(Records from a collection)
========
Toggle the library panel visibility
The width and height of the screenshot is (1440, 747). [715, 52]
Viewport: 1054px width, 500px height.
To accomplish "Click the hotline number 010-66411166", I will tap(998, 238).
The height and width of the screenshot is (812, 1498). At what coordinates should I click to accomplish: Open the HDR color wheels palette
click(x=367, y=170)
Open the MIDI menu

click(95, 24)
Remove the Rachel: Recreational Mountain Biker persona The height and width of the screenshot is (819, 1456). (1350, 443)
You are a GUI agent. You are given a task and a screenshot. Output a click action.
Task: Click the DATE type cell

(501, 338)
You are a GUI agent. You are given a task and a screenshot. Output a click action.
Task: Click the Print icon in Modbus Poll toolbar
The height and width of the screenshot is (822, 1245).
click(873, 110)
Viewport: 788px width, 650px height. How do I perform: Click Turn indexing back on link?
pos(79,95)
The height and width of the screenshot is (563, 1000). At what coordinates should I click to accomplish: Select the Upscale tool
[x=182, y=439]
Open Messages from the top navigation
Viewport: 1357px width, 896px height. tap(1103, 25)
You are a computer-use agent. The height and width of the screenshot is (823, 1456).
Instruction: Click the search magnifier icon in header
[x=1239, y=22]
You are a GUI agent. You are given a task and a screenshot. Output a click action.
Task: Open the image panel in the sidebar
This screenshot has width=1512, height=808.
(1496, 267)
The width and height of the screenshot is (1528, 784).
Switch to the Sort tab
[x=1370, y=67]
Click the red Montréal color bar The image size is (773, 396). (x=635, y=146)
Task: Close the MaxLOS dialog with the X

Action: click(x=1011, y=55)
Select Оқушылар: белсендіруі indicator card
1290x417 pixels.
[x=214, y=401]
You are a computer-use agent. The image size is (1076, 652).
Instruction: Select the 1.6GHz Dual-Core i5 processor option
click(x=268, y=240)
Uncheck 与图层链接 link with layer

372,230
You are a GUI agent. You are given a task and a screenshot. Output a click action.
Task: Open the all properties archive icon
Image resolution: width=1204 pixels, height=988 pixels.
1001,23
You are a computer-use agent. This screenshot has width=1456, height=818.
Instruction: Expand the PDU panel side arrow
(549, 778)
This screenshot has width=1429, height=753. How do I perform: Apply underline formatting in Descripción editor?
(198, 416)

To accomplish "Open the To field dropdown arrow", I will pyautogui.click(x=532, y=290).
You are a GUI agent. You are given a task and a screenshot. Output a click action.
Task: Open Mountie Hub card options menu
========
> [Description of the task]: Output each line of the listing above as a JSON list of strings, one string per line, with blank lines omitted.

> [Final result]:
[
  "Toggle the library panel visibility",
  "The width and height of the screenshot is (1440, 747). [715, 52]",
  "Viewport: 1054px width, 500px height.",
  "To accomplish \"Click the hotline number 010-66411166\", I will tap(998, 238).",
  "The height and width of the screenshot is (812, 1498). At what coordinates should I click to accomplish: Open the HDR color wheels palette",
  "click(x=367, y=170)",
  "Open the MIDI menu",
  "click(95, 24)",
  "Remove the Rachel: Recreational Mountain Biker persona The height and width of the screenshot is (819, 1456). (1350, 443)",
  "You are a GUI agent. You are given a task and a screenshot. Output a click action.",
  "Task: Click the DATE type cell",
  "(501, 338)",
  "You are a GUI agent. You are given a task and a screenshot. Output a click action.",
  "Task: Click the Print icon in Modbus Poll toolbar",
  "The height and width of the screenshot is (822, 1245).",
  "click(873, 110)",
  "Viewport: 788px width, 650px height. How do I perform: Click Turn indexing back on link?",
  "pos(79,95)",
  "The height and width of the screenshot is (563, 1000). At what coordinates should I click to accomplish: Select the Upscale tool",
  "[x=182, y=439]",
  "Open Messages from the top navigation",
  "Viewport: 1357px width, 896px height. tap(1103, 25)",
  "You are a computer-use agent. The height and width of the screenshot is (823, 1456).",
  "Instruction: Click the search magnifier icon in header",
  "[x=1239, y=22]",
  "You are a GUI agent. You are given a task and a screenshot. Output a click action.",
  "Task: Open the image panel in the sidebar",
  "This screenshot has width=1512, height=808.",
  "(1496, 267)",
  "The width and height of the screenshot is (1528, 784).",
  "Switch to the Sort tab",
  "[x=1370, y=67]",
  "Click the red Montréal color bar The image size is (773, 396). (x=635, y=146)",
  "Task: Close the MaxLOS dialog with the X",
  "Action: click(x=1011, y=55)",
  "Select Оқушылар: белсендіруі indicator card",
  "1290x417 pixels.",
  "[x=214, y=401]",
  "You are a computer-use agent. The image size is (1076, 652).",
  "Instruction: Select the 1.6GHz Dual-Core i5 processor option",
  "click(x=268, y=240)",
  "Uncheck 与图层链接 link with layer",
  "372,230",
  "You are a GUI agent. You are given a task and a screenshot. Output a click action.",
  "Task: Open the all properties archive icon",
  "Image resolution: width=1204 pixels, height=988 pixels.",
  "1001,23",
  "You are a computer-use agent. This screenshot has width=1456, height=818.",
  "Instruction: Expand the PDU panel side arrow",
  "(549, 778)",
  "This screenshot has width=1429, height=753. How do I perform: Apply underline formatting in Descripción editor?",
  "(198, 416)",
  "To accomplish \"Open the To field dropdown arrow\", I will pyautogui.click(x=532, y=290).",
  "You are a GUI agent. You are given a task and a screenshot. Output a click action.",
  "Task: Open Mountie Hub card options menu"
]